The objective of this study was to review the role of bilateral salpingo-oophorectomy in BRCA mutation (mBRCA) carriers and alternative interventions in risk reduction of ovarian cancer (OC).

Materials and Methods.

A systematic review using PubMed, MEDLINE, EMBASE, and the Cochrane library was conducted to identify studies of different strategies to prevent OC in mBRCA carriers, including bilateral salpingo-oophorectomy, prophylactic salpingectomy with delayed oophorectomy, intensive surveillance, and chemoprevention.

Results.

Risk-reducing bilateral salpingo-oophorectomy is an effective intervention, but its associated morbidity is substantial and seems to curtail uptake rates among the target population. Although there is much interest and a strong theoretical basis for salpingectomy with delayed oophorectomy, data on its clinical application are scarce with regard to screening, the use of an algorithmic protocol has recently shown favorable albeit indefinite results in average-risk postmenopausal women. Its incorporation into studies focused on high-risk women might help solidify a future role for screening as a bridge to surgery. The use of oral contraceptives for chemoprevention is well supported by epidemiologic studies. However, there is a lack of evidence for advocating any of the other agents proposed for this purpose, including nonsteroidal anti-inflammatory drugs, vitamin D, and retinoids.

Conclusion.

Further studies are needed before salpingectomy with delayed oophorectomy or intensive surveillance can be offered as acceptable, less morbid alternatives to upfront oophorectomy for mBRCA carriers.
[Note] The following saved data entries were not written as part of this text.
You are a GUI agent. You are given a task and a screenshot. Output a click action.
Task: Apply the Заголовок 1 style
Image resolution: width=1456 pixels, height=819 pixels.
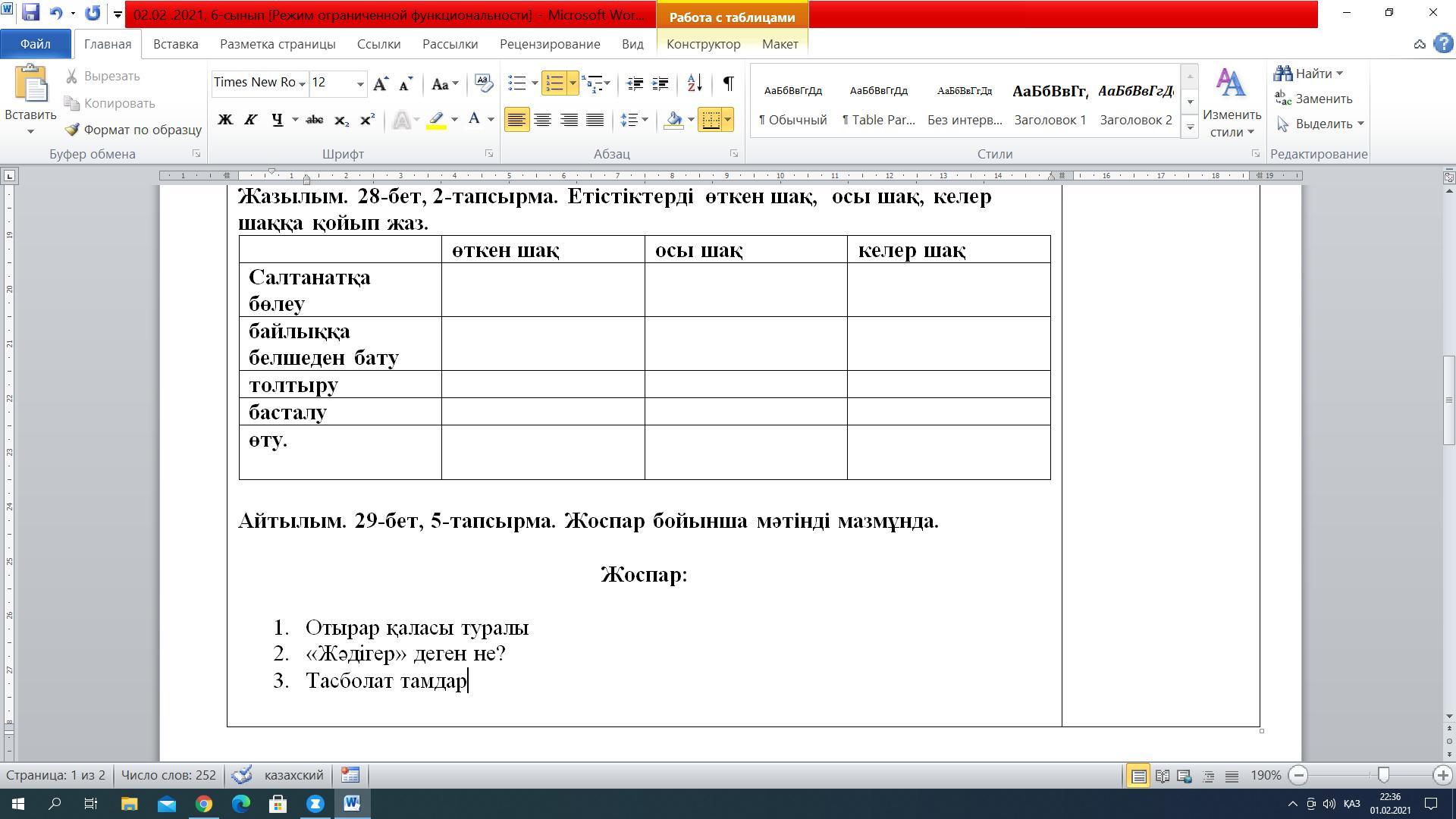point(1050,104)
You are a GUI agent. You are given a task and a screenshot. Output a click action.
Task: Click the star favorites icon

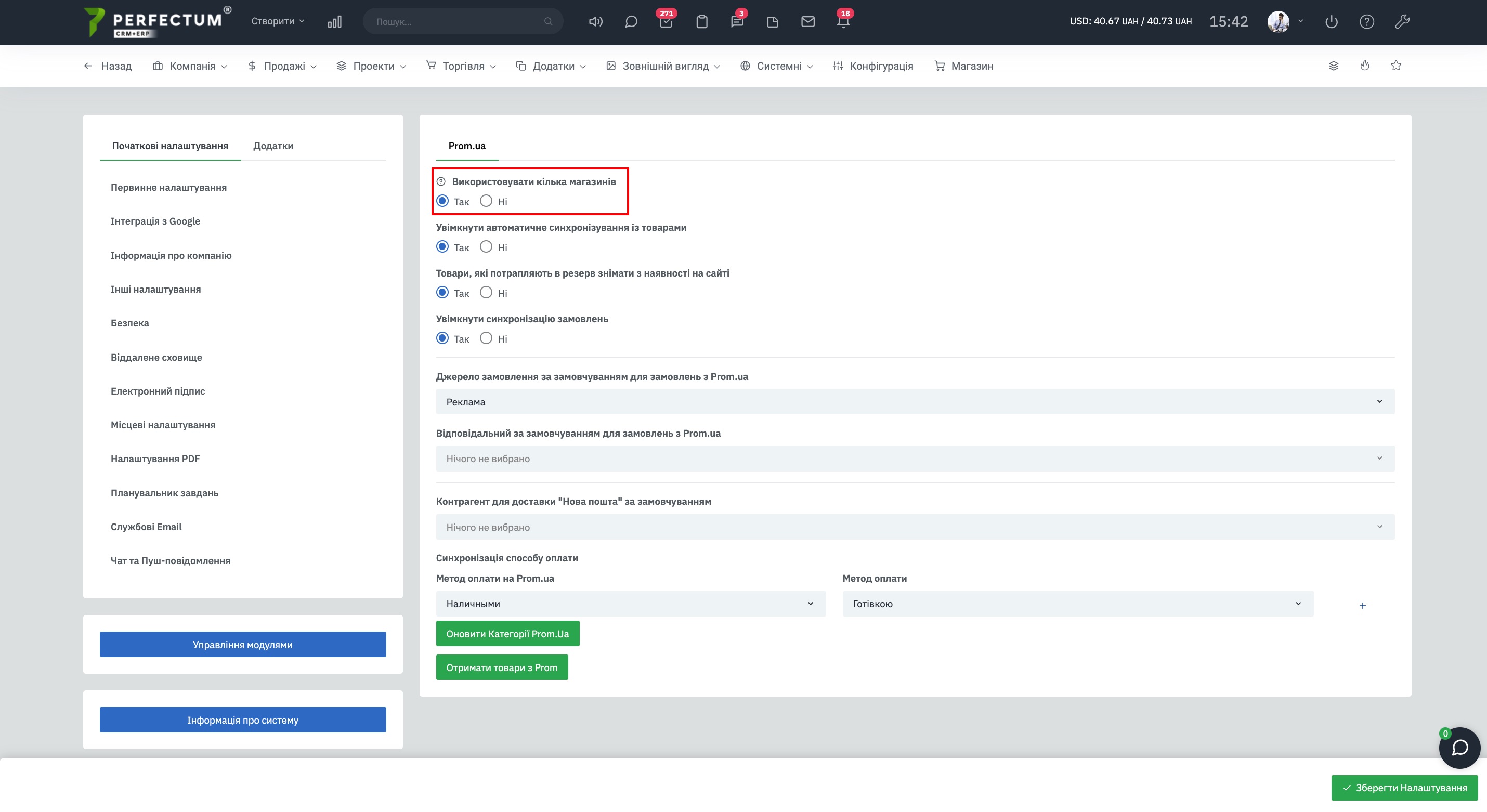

The Oncologist 2017;22:450–459

Implications for Practice.

Risk-reducing bilateral salpingo-oophorectomy is currently the most effective method for reducing the risk of ovarian cancer in BRCA mutation (mBRCA) carriers. Unfortunately, it is associated with significant short- and long-term morbidity, stemming from reduced circulating estrogen. In recent years, much research has been devoted to evaluating less morbid alternatives, especially multimodal cancer screening and prophylactic salpingectomy with delayed oophorectomy. This review describes the present state of the art, with the aim of informing the counseling provided to mBRCA carriers on this complicated issue and encouraging additional research to facilitate the incorporation of such alternatives into routine practice.